Advertisers look to privacy-safe ways to target
Digital ad targeting will return to its roots, where context matters and a publisher has the legal right to access data on its users — with the proper tools in place. It's no longer a race to the bottom, but a race against yourself to drive the industry in the direction of your audience. This future will reveal a path where contextual and audience targeting work harmoniously together to drive better outcomes for advertisers. But what does that look like?
Audience targeting is a strategy that takes the interests and behaviors of users to create groupings, or segments. These segments are then used to serve more relevant and engaging advertisements.
Imagine the types of people that marketers want to engage: sports fans, homeowners or fashion innovators, for example. Each of these users interact with specific types of content and behave in different ways. Marketers can take these signals to create groups of users that are representative of a desirable audience.
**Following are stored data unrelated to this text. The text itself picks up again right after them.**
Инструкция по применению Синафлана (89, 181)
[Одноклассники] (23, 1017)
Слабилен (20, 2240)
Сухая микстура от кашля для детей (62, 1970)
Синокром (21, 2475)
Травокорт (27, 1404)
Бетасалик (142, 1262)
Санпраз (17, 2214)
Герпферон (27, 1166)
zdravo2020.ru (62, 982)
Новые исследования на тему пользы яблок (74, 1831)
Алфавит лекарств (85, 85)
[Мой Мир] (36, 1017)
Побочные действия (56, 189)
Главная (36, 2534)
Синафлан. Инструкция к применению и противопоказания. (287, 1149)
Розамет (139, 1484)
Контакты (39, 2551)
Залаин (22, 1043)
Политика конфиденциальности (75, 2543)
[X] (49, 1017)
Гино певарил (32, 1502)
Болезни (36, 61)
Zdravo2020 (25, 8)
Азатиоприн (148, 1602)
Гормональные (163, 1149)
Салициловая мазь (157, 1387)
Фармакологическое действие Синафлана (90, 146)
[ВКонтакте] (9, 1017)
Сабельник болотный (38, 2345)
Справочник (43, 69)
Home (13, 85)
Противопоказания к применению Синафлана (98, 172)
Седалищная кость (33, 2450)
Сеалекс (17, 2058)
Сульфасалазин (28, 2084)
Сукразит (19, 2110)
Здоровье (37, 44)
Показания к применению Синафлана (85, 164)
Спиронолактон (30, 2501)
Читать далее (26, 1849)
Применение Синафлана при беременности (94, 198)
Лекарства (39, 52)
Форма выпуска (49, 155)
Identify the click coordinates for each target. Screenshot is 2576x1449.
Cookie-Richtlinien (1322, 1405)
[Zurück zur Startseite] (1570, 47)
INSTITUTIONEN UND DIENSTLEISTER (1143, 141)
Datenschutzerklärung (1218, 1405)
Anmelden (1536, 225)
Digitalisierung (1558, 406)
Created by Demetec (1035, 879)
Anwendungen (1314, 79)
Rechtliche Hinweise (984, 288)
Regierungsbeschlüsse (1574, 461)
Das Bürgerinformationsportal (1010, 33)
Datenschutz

For example, a basketball fan would be defined as a user that has viewed multiple basketball related pages over the past 30 days. This group of users can then be targeted across all pages on the domain, enabling marketers to develop a long-term relationship with the user group over time.
Contextual and audience targeting differ
Audience targeting is based on a specific user profile, whereas contextual targeting is based on page content. Contextual will see a brand target lipstick across beauty related content, but audience-targeting results in a brand targeting lipstick enthusiasts across any content.
Another example is buying gifts for friends and family, when you don't know what they'll like or how much to spend. A common strategy to avoid giving an unwanted gift is to take a mental note when a loved one expresses an interest in something. This is audience targeting — using historical context and behavior to inform advertising decisions.
However, buying a gift in the moment can be equally gratifying. Taking care of the bill at dinner with friends or family, for example, can be a great way to ensure your gift is relevant and enjoyed. This is contextual targeting — using information about what a user is consuming in the moment to inform advertising decisions.
A direct relationship with the end user
Publishers are the only destination on the web that have a direct relationship with their users and the inventory to deliver on campaigns. This creates an opportunity for publishers to be empowered in a new advertising ecosystem. Combine this intimate relationship with their ability to leverage data to segment users, and publishers are able to provide the most accurate and efficient environment to target an audience.
More importantly, publishers have no need to send a user's data across the bid-stream to create a valuable audience. All the data needed to create and target a desirable group of users can be collected within a publisher’s walled garden. This makes audience targeting with a publisher one of the most privacy compliant strategies for any digital marketing campaign.
Marketers and publishers should continue to seek meaningful ways to bridge the gap the loss of the cookie leaves behind. Audience and contextual targeting should be permissioned by publishers to ensure the greatest accuracy and effectiveness are achieved by digital campaigns.